**Exercise tasks**
a - In the text about Lee Jung-jae that follows, shorten the paragraph beginning "Lee Jung-jae (born December 15, 1972)" while keeping its main facts.
b - Proceed with the text about Lee Jung-jae below, writing on from the point where it ends.

**Extract**
++++++

South Korean actor (born 1972)

Lee Jung-jae (born December 15, 1972) is a South Korean actor, filmmaker, and businessman. Considered one of South Korea's most successful actors, he has received numerous accolades, including a Primetime Emmy Award, an Actor Award, a Critics' Choice Television Award, six Baeksang Arts Awards, in addition to nominations for a Golden Globe Award and a Gotham Award. Lee is also a businessman who has launched a restaurant chain in Seoul and founded several companies, including the development firm Seorim C&D, some of which he co-owns with Jung Woo-sung.

Lee started his career as a fashion model, and gained popularity for his role in television drama Sandglass (1995). After his breakthrough in An Affair (1998), Lee's film career took off. He has starred in dramas such as City of the Rising Sun (1999), romantic films Il Mare (2000) and Last Present (2001), comedies such as Oh! Brothers (2003), action films Typhoon (2005) and Deliver Us from Evil (2020), thrillers The Housemaid (2010) and New World (2013), heist film The Thieves (2012), and espionage films Assassination (2015), Operation Chromite (2016) and Hunt (2022). He won Best Supporting Actor at the 50th Baeksang Arts Awards for his role in The Face Reader (2013).

++++++

**Extracted information**
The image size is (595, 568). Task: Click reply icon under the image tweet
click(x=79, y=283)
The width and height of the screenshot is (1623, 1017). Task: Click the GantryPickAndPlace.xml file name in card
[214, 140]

++++++

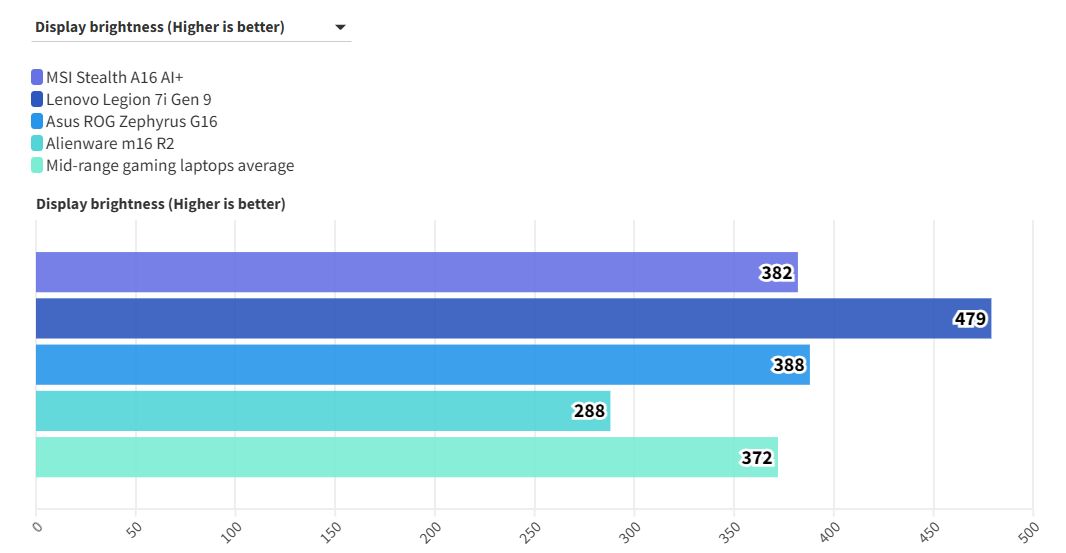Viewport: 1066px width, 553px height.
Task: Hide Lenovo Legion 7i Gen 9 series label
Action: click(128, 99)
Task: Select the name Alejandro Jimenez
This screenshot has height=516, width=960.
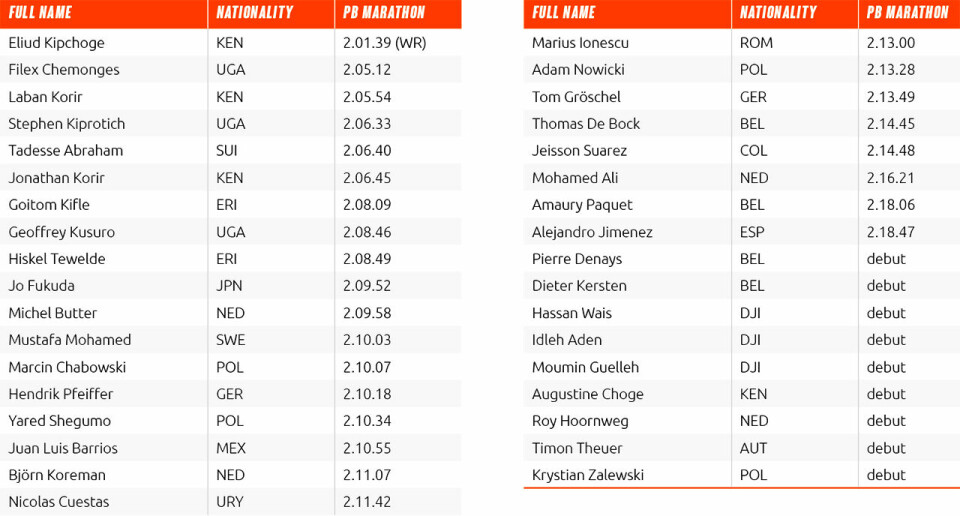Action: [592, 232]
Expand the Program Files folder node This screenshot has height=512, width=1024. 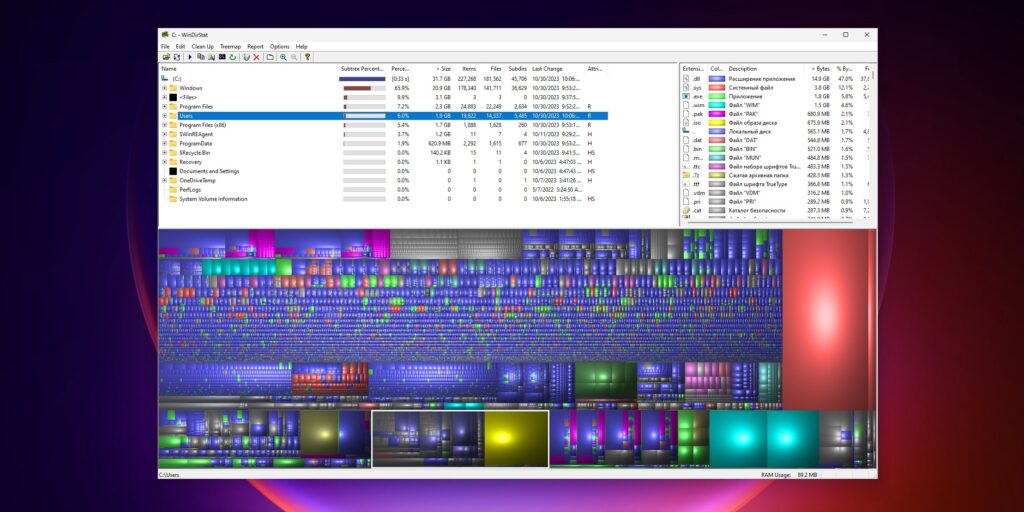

++++++

**Solved problems**
a - Lee Jung-jae, born December 15, 1972, is a South Korean actor, filmmaker, and businessman regarded as one of the country's most successful actors. His honors include a Primetime Emmy Award, an Actor Award, a Critics' Choice Television Award, and six Baeksang Arts Awards, along with Golden Globe and Gotham nominations. He launched a restaurant chain in Seoul and founded several companies, among them the development firm Seorim C&D, some co-owned with Jung Woo-sung.

b -
In 2021, Lee gained international fame for his role as Seong Gi-hun of Netflix's Squid Game. For his performance in the show's first season, he was nominated for numerous accolades, including the Critics' Choice Television Award for Best Actor in a Drama Series, the Golden Globe Award for Best Actor – Television Series Drama, the Primetime Emmy Award for Outstanding Lead Actor in a Drama Series and the Screen Actors Guild Award for Outstanding Performance by a Male Actor in a Drama Series, making him the first male actor from Asia to receive individual nominations in those categories across all four awards shows, with his win for the latter two also making history. His season 2 and 3 portrayals received mixed reviews. In December 2021, he was selected as Gallup Korea's Film Actor of the Year. In 2022, Lee was awarded the Geumgwan (1st Class) Order of Cultural Merit, the highest decoration awarded to those who have contributed to South Korean culture and arts.

==Early life and education==
Lee Jung-jae was born on December 15, 1972, in the Jung District of Seoul. He enrolled at Dongguk University, and was awarded his master's degree from the university's Department of Theater & Film Art in the Graduate School of Cultural Arts, in August 2008. He made his first foray into theater in December of that same year, taking on the titular role in Hamlet in Water. The play ran for four days at his alma mater's Lee Hae-rang Theater.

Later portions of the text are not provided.